The contrast with David could not be greater, as Israel’s second king truly fulfilled what God had said concerning him as a deliverer from the Philistines (see 2 Sam. 3: 18). Where Saul and all Israel were “dismayed” (1 Sam. 17: 11), David went forward trusting in the power of God (see vs. 34–37; 45–47), destroying the champion of the Philistines and accomplishing a great deliverance (see vs. 49–53). Later he smote them “with a great slaughter” (1 Sam. 19: 8; see also 1 Sam. 23: 5; 2 Sam. 5: 22–25) and “subdued them” (2 Sam. 8: 1). He also had associated with him a group of mighty men who in their own right delivered the land out of the Philistines (see 2 Sam. 23: 9–17; 1 Chron. 20: 4, 5) even down to “a plot of ground full of lentils” (2 Sam. 23: 11; see also 1 Chron. 11: 13)—indicating that no ground won is without value and no conflict, however small, is without significance. Sadly, even David failed in regard to the Philistines. Twice he sought an accommodation with them for his own protection (see 1 Sam. 21: 10–15; 27: 1; 28: 2; 29: 1–11), the first of which put his own personal safety at risk, and the second occasioned the capture of his two wives. Despite these early failings (and later physical weakness in 2 Sam. 21: 15), David’s reign largely extinguished the Philistine threat. We read of a Philistine invasion in the reign of Ahaz (see 2 Chron. 28: 18) as discipline from God for the king’s action in making Judah “lawless” (v19), and also of victories by Hezekiah (see 2 Kings 18: 8) and Uzziah (see 2 Chron. 26: 6, 7). However, we also read of tribute brought by the Philistines in the reign of Jehoshaphat (see 2 Chron. 17: 10, 11)—and tribute implies suppression but not destruction of an enemy. Thus the Philistine threat will persist as an “old hatred” (see Ezek. 25: 15) until their final judgment by the true David (see Amos 1: 6–8; Zeph. 2: 5; Zech. 9: 6, 7).

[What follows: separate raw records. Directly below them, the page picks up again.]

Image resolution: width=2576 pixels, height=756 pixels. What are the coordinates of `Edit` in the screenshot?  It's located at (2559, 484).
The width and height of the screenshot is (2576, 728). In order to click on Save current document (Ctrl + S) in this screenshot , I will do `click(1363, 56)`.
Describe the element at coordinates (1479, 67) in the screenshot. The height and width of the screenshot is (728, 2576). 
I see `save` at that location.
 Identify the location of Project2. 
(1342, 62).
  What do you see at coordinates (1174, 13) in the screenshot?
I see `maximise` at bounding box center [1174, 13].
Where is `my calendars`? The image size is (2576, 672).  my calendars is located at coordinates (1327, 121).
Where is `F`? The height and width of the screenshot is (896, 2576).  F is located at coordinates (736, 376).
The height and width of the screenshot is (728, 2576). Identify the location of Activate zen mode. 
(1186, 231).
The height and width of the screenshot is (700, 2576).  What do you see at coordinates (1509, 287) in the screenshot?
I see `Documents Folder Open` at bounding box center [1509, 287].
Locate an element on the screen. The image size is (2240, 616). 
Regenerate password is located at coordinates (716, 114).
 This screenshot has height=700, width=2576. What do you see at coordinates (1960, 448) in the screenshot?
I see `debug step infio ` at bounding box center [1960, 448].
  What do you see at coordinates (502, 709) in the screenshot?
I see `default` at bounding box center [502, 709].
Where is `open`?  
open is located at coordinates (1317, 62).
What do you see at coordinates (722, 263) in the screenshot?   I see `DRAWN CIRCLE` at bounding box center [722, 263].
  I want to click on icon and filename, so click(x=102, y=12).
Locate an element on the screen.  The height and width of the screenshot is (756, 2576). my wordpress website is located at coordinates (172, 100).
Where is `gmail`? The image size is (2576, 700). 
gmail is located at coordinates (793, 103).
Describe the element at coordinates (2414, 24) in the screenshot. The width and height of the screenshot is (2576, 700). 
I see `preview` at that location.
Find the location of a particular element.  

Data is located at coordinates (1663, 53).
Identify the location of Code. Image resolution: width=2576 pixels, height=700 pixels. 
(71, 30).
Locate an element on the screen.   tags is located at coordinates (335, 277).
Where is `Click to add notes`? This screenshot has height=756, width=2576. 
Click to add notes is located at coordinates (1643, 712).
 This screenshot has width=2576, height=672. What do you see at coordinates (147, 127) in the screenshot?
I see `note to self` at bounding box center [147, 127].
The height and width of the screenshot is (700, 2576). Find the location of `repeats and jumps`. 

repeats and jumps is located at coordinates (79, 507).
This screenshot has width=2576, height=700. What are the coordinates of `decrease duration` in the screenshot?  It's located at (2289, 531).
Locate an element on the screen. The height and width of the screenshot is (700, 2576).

This rapid survey of just a few of the more prominent opponents of the people of God cannot hope to do justice to the subject. Space also precludes us from examining the NT references to the battle dress of the Christian. It is hoped, however, that enough has been said to inspire the reader to look up these things for himself, bearing in mind that the subject is immensely serious and that his interest must not be merely academic but practical. “Be vigilant, watch. Your adversary [the] devil as a roaring lion walks about seeking whom he may devour” (1 Pet. 5: 8).